Le type de cancer dont tu es décédée selon tes médecins
aurait pour origine lointaine celui du sein pour lequel tu
avais été soignée et guérie, je le croyais du moins, il y a
une trentaine d’années, avant notre départ pour l’Iran. Astu souffert ? Ce n’est pas l’impression que tu donnais ou
essayais de donner durant la dernière semaine pendant
laquelle tu as été hospitalisée et que j’ai passée à ton chevet. Selon les infirmières et les médecins tu nous aurais
quittés sans souffrances. J’ai des doutes. C’est du moins le
sentiment que tu voulais laisser. Une sorte de départ discret, sans faire de bruit, comme sur la pointe des pieds,
avec un soupçon de sourire aux lèvres jusqu’à la fin,
comme pour nous dire « à bientôt mes amis ».
Quelle leçon de courage et de dignité devant la mort !
En ai-je été conscient à ce moment-là ? Je crains que non,
là encore, j’y reviendrai souvent, je crois que je m’en voudrais le restant de ma vie.

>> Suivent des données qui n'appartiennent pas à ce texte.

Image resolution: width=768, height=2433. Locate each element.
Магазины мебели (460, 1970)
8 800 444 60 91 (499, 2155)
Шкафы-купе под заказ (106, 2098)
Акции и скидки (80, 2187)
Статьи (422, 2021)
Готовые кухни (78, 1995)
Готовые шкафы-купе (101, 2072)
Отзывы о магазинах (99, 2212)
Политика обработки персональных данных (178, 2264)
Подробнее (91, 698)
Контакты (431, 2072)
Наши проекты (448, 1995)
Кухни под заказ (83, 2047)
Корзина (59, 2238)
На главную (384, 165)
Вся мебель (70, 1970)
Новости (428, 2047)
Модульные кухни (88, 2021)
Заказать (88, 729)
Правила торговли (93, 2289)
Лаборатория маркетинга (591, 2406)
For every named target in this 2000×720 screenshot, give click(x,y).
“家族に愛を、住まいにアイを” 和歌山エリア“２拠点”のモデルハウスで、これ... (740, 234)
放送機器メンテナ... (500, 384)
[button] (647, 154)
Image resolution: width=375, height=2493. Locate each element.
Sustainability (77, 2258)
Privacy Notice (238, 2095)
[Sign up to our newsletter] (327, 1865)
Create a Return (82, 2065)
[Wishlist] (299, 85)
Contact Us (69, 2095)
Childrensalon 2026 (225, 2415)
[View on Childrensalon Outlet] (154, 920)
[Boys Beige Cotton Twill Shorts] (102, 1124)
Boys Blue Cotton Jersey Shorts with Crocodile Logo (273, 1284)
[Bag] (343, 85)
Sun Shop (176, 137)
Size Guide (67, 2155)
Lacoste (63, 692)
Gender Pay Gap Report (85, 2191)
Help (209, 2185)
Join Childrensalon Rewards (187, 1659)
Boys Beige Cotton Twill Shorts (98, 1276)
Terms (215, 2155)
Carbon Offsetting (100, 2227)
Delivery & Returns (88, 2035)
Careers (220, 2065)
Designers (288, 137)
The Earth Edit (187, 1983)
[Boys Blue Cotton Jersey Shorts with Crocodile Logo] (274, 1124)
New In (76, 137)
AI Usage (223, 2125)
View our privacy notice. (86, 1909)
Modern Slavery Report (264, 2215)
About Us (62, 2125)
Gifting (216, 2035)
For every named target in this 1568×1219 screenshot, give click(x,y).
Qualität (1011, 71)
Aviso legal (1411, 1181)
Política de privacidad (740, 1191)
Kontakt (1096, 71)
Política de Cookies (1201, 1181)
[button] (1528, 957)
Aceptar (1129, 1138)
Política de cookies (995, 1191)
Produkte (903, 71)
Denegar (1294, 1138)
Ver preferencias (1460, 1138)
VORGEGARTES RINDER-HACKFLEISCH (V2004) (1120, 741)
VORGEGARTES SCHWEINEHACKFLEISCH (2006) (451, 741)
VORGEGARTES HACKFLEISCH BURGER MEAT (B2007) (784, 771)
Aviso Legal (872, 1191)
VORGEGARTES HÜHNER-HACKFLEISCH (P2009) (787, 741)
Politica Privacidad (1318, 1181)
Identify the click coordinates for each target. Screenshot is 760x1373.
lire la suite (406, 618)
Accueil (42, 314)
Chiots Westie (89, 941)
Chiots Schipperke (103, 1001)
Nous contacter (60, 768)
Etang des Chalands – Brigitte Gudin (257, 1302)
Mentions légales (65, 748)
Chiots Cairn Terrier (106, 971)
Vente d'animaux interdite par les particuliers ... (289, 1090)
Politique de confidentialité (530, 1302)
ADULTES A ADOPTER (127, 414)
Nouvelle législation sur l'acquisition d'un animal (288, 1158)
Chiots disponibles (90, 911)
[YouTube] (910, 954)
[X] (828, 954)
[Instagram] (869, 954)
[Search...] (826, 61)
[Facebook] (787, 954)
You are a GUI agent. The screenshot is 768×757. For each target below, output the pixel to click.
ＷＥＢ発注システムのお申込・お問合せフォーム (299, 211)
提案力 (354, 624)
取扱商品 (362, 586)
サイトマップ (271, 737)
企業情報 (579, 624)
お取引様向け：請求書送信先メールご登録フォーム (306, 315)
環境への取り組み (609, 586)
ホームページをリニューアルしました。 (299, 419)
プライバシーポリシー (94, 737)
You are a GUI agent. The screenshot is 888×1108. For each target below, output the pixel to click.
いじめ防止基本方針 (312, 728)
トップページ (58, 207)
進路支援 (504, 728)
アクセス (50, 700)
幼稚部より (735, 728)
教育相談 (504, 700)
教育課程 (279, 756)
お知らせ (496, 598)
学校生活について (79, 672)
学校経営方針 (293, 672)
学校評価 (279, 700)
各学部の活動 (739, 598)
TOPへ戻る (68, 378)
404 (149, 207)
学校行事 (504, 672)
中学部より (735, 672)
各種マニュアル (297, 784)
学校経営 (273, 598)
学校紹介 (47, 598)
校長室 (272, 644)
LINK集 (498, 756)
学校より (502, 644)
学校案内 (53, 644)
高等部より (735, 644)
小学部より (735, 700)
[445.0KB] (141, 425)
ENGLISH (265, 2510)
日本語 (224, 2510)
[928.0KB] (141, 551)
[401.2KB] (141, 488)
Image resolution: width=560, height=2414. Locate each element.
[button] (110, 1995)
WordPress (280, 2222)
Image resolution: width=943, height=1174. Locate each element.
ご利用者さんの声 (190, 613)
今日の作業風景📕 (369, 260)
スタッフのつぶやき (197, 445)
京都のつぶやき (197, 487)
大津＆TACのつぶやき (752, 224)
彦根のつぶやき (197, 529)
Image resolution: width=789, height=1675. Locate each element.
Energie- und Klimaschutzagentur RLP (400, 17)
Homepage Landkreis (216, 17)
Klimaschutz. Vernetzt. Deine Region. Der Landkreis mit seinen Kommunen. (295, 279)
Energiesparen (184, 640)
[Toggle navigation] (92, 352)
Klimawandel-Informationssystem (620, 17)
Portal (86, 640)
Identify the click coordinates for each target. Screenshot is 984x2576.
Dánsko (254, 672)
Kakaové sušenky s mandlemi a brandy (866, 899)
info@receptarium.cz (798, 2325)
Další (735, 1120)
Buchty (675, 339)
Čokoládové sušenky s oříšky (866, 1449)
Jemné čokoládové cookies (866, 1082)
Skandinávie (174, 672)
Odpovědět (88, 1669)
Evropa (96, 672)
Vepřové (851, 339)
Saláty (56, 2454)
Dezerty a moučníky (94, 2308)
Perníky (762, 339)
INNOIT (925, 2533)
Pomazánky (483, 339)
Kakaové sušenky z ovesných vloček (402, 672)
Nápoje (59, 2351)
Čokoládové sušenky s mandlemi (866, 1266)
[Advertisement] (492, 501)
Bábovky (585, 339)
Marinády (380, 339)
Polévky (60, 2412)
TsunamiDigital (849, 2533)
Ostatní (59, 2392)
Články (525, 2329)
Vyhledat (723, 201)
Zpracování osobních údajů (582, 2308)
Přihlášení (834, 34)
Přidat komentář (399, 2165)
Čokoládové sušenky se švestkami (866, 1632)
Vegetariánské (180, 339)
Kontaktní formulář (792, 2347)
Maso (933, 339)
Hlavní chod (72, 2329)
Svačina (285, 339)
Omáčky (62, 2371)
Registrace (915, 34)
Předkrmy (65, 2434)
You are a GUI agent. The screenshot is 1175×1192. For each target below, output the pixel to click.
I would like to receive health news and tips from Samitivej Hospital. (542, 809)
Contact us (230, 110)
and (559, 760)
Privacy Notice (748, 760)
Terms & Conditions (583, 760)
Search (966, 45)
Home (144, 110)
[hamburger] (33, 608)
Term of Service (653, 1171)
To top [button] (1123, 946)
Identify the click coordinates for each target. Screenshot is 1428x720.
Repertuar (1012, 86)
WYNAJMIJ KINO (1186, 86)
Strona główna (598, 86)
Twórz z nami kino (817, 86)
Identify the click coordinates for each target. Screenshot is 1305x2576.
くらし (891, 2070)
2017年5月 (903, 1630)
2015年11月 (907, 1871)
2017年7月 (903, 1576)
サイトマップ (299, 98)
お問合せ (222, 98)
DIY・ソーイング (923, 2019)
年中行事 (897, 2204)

Je savais que tu étais en train de
nous quitter, oui, mais je n’y croyais pas, non je ne parvenais pas à y croire, ma chérie. Je te prie encore de me
pardonner.
J’ignore de quoi sera fait demain. Ce triste événement
manquera à coup sûr un ultime et nouveau tournant pour
moi. Je vais essayer de faire le récit de ce qui va se passer
dans les semaines et les mois à venir, je l’ignore pour
l’instant, ne serait-ce que pour en garder les traces, les
dispositions d’esprit dans lesquelles ta maladie d’abord,
puis ta mort m’ont subitement plongé.